La promesa de Trump de desarticular el acuerdo con Irán, en cambio, es una amenaza irresponsable y peligrosa para la paz mundial, que no haría más que fortalecer la postura de los líderes iraníes de línea dura. Pero éste no fue un acuerdo entre Estados Unidos e Irán; fue negociado por seis potencias líderes y respaldado por las Naciones Unidas. Esas potencias deberían dejar claro que no volverán a imponer sanciones y que cualquier intento por parte de Estados Unidos de imponer su voluntad a través de otros medios (por ejemplo, usando los sistemas de compensación en dólares como una herramienta de política exterior) sería contrarrestado por una acción coordinada. En el caso particular del Reino Unido, esto puede exigir la voluntad de disentir frontalmente con la política exterior norteamericana de una manera que algunos devotos de la llamada "relación especial" encontrarán incómoda.
En cuanto al cambio climático, la elección de un hombre que asegura estar seguro de que el calentamiento global es un engaño de los chinos, creado para perjudicar los negocios norteamericanos es claramente una mala noticia. Pero el ímpetu global para abordar el cambio climático puede y debe mantenerse. La caída en picado del precio de las energías renovables impulsará la inversión comercial en energía de bajo consumo de carbono, sin importar lo que haga Estados Unidos. Es más, el compromiso cada vez más fuerte de China para limitar y luego reducir sus emisiones es más importante que cualquier retroceso norteamericano, y la capacidad de Alemania de combinar un sorprendente éxito exportador con un rápido crecimiento de las energías renovables demuestra lo absurdo del argumento de que fortalecer una economía de bajo consumo de carbono amenaza la competitividad.

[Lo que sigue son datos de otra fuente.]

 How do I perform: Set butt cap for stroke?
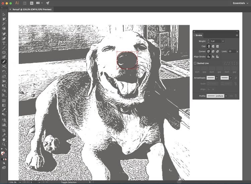click(208, 46)
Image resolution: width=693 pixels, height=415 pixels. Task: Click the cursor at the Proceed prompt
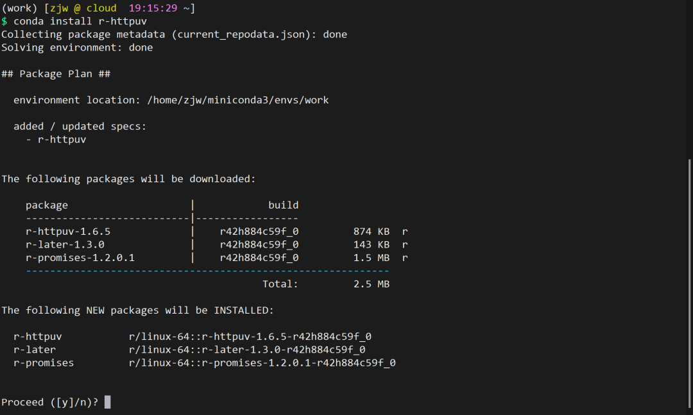(107, 402)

En Estados Unidos también las políticas en Estados concretos como California impulsarán el progreso tecnológico, más allá de la estrategia del Gobierno federal. Y la constante acumulación de pruebas incontrovertibles de que el calentamiento global es real puede lentamente alinear el equilibrio de la opinión pública estadounidense, y tal vez hasta la propia opinión de Trump, con la clara mayoría de los norteamericanos que creen que el cambio climático es un problema importante. El resto del mundo debería redoblar su compromiso con el acuerdo del cambio climático de París de 2015: la política sobre cambio climático no tiene que depender de lo que un presidente norteamericano actualmente diga que piensa.
Sería un error ignorar los peligros de la presidencia de Trump, y la incertidumbre sobre lo que hará, en sí misma, ya convirtió al mundo en un lugar más riesgoso, sin duda. Para los líderes políticos del mundo, la primera respuesta debe ser construir un orden mundial que sea menos dependiente del liderazgo norteamericano y menos vulnerable a los antojos de las elecciones en Estados Unidos.